Companion (Sahabi) of Muhammad

ʿAbd-Allāh ibn Jaḥsh (عَبْد ٱلله ابْن جَحْش) (c. 586 - 625), was the brother-in-law and companion of the Islamic prophet, Muhammad.

==Description==
He was described as being "neither tall nor short and had a lot of hair."

==Family==
He was the son of Jahsh ibn Riyab, an immigrant to Mecca from the Asadi tribe, and Umayma bint Abd al-Muttalib, a member of the Hashimi clan of the Qurayshi tribe. One of his sisters was Zaynab bint Jahsh, a wife of Muhammad. The family had formed an alliance with Harb ibn Umayyah and his son Abu Sufyan.
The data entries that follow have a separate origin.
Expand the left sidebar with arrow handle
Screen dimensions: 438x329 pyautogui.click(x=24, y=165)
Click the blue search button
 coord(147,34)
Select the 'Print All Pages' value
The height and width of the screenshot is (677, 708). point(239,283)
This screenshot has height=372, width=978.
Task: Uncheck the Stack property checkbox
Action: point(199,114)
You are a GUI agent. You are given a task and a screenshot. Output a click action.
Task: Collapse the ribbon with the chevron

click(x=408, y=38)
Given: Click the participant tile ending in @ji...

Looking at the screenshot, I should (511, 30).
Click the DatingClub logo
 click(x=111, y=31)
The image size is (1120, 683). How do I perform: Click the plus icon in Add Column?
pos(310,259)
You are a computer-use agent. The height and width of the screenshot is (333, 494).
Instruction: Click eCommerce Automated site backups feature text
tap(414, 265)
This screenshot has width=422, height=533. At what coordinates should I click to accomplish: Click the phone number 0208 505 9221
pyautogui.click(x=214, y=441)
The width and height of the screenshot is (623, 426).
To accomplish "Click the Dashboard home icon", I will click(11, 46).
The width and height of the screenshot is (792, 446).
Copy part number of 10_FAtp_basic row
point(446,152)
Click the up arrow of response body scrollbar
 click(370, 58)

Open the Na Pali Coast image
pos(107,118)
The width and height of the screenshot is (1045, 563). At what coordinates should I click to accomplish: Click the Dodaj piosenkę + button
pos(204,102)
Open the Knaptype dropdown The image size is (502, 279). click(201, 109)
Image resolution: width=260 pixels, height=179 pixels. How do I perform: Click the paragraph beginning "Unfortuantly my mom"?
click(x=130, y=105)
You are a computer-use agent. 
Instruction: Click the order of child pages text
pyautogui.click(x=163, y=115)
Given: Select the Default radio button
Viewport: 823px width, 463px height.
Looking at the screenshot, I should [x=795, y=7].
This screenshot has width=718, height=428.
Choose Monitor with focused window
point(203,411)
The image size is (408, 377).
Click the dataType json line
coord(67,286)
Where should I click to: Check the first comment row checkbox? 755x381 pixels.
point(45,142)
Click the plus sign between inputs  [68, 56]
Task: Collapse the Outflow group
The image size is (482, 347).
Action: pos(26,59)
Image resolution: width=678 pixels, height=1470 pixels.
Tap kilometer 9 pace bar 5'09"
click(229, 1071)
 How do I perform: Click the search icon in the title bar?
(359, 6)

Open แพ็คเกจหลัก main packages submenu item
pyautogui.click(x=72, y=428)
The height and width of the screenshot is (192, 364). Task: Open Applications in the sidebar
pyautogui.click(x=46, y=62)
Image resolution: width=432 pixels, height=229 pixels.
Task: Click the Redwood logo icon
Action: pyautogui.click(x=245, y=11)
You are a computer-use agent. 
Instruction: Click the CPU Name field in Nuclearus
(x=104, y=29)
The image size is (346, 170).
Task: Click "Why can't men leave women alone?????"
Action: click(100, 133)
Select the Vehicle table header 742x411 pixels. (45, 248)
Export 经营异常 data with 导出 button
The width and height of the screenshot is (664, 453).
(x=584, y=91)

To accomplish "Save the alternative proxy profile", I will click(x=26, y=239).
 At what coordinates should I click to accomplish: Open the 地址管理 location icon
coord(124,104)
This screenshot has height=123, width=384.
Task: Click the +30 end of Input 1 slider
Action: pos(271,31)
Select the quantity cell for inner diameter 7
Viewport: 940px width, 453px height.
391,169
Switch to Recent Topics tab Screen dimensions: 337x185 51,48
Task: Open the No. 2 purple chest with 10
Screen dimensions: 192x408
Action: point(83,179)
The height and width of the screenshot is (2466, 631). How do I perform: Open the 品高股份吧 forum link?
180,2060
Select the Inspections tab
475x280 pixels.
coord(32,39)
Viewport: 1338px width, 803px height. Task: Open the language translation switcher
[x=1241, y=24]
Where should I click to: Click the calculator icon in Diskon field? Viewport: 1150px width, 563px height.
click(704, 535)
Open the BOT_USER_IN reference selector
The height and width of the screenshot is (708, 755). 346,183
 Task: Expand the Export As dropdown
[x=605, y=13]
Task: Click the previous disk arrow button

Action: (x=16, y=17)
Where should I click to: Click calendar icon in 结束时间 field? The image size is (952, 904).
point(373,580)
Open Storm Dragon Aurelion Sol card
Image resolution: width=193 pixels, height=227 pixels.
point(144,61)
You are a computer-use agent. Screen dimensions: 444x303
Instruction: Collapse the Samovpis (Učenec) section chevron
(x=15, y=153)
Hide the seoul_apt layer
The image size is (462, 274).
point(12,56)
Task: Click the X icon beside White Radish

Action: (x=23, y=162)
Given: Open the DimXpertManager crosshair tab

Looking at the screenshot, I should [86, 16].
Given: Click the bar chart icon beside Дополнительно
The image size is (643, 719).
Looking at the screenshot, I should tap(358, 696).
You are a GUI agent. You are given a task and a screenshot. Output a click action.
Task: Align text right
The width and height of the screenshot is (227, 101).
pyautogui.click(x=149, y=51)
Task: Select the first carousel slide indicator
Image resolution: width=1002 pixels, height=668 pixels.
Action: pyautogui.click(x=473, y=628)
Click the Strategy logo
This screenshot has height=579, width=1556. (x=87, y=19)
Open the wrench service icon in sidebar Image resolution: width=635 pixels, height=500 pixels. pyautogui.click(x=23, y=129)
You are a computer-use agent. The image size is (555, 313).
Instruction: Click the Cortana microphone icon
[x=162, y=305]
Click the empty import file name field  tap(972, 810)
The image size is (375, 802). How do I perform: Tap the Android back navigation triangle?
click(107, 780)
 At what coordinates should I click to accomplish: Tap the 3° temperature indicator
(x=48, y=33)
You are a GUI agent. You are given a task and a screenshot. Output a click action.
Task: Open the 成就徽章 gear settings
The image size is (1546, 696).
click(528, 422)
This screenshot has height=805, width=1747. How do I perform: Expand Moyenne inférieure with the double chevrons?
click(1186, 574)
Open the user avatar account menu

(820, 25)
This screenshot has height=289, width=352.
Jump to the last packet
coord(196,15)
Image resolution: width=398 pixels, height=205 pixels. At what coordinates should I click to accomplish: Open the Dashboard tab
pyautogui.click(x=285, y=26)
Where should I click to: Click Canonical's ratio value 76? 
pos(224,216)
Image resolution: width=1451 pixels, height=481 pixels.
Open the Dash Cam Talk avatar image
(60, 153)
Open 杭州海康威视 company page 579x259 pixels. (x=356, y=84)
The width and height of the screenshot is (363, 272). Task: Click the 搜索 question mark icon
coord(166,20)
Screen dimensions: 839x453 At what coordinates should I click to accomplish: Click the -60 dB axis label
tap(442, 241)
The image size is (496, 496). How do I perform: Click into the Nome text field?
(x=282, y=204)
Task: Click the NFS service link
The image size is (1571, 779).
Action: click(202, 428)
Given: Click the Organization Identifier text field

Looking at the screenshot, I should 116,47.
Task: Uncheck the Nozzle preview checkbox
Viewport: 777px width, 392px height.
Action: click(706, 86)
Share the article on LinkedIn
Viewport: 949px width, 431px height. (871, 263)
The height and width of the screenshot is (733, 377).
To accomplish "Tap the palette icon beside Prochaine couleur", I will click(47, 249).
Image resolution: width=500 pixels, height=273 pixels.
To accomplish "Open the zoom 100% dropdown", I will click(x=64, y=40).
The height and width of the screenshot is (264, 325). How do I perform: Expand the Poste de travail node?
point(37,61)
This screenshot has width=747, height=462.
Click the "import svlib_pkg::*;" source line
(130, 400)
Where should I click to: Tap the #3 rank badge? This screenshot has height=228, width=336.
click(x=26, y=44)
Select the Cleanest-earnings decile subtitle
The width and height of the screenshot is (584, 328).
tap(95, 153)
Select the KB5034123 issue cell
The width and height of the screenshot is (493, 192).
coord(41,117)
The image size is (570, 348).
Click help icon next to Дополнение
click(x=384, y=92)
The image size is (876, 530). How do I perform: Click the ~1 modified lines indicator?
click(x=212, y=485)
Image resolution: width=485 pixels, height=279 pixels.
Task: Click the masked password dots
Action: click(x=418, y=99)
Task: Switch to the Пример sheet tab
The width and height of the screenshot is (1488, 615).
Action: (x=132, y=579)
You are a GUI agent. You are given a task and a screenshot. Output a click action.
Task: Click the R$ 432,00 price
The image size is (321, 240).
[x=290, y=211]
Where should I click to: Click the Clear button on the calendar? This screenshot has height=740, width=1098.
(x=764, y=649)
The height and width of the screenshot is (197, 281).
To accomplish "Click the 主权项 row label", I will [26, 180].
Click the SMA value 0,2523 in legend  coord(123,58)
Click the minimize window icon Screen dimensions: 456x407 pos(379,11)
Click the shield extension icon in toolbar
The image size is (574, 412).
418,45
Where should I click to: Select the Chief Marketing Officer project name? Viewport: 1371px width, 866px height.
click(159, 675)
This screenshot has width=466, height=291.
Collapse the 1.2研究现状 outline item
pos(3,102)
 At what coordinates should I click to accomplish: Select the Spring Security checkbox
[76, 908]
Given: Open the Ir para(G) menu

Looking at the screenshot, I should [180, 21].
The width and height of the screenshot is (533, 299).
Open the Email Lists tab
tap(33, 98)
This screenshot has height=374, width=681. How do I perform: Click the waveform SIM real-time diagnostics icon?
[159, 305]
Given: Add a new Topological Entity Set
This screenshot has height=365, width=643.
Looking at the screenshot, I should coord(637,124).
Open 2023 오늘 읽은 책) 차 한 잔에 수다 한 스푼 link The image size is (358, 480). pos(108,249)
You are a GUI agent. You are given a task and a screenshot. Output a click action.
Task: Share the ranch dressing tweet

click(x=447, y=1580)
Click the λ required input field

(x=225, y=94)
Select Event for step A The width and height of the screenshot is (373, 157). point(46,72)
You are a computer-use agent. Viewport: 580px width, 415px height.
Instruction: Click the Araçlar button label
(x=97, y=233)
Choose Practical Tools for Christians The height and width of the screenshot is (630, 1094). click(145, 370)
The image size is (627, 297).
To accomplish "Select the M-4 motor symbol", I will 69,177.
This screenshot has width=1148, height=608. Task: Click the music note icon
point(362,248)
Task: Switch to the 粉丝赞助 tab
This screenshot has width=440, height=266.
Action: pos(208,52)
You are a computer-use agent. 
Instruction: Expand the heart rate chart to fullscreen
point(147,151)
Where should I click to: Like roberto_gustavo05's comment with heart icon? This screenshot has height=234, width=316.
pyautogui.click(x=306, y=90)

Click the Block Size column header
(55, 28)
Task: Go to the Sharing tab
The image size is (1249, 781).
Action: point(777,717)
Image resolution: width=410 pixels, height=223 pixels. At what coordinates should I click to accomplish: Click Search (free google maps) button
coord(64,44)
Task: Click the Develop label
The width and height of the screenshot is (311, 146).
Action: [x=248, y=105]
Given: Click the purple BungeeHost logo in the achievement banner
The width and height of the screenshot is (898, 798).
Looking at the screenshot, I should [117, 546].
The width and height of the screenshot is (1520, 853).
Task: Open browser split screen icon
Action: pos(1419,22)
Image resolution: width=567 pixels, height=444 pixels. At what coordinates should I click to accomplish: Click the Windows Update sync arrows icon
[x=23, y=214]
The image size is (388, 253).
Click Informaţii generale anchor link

He married Fatima bint Abi Hubaysh, who was a cousin of Khadijah from the Asadi clan of the Quraysh, and they had one son, Muhammad.

==Conversion to Islam==
Abd-Allah ibn Jahsh converted to Islam under the influence of Abu Bakr. He joined other Muslims in the second emigration to Abyssinia in 616. He returned to Mecca in late 619, and was one of the first to emigrate to Medina in 622.

==Battles==

Muhammad dispatched Abd-Allah on the Nakhla Raid in Rajab A.H. 2 (October 623), together with seven other Emigrants and six camels. Muhammad gave Abd-Allah a letter, with instructions not to read it until he had travelled for two days, but then to follow its instructions without putting pressure on his companions. After Abd-Allah had proceeded for two days, he duly opened the letter; it told him to proceed until he reached Nakhlah, between Mecca and Ta'if in the Hejazi region, lie in wait for the Quraysh and observe what they were doing. When the Quraysh caravan passed through Nakhlah, Abd-Allah urged his companions to attack the merchants despite the fact that it was still the sacred month of Rajab, when fighting was forbidden. In the battle, one of the Qurayshi merchants was killed and two others were captured, along with all the merchandise. At first Muhammad disapproved Abd-Allah's actions, saying, "I did not instruct you to fight in the sacred month." But later he announced a new revelation:

They ask you concerning fighting in the sacred months. Say, "Fighting therein is a great (transgression) but a greater (transgression) with Allâh is to prevent mankind from following the way of Allâh, to disbelieve in Him, to prevent access to Al-Masjid-Al-Ḥarâm, and to drive out its inhabitants, and Al-Fitnah is worse than killing."
— (Note: This book contains a list of battles of Muhammad in Arabic, English translation available here "Archived copy".)

Later Abd-Allah was among those who fought at the Battle of Badr.
He also participated in Battle of Uhud. And died (Shahid) in the battle.

==Death==
Abd-Allah ibn Jahsh was killed in the battle of Uhud by Akhnas ibn Shurayq. According to his family, his opponents mutilated his corpse by cutting off his nose and ears.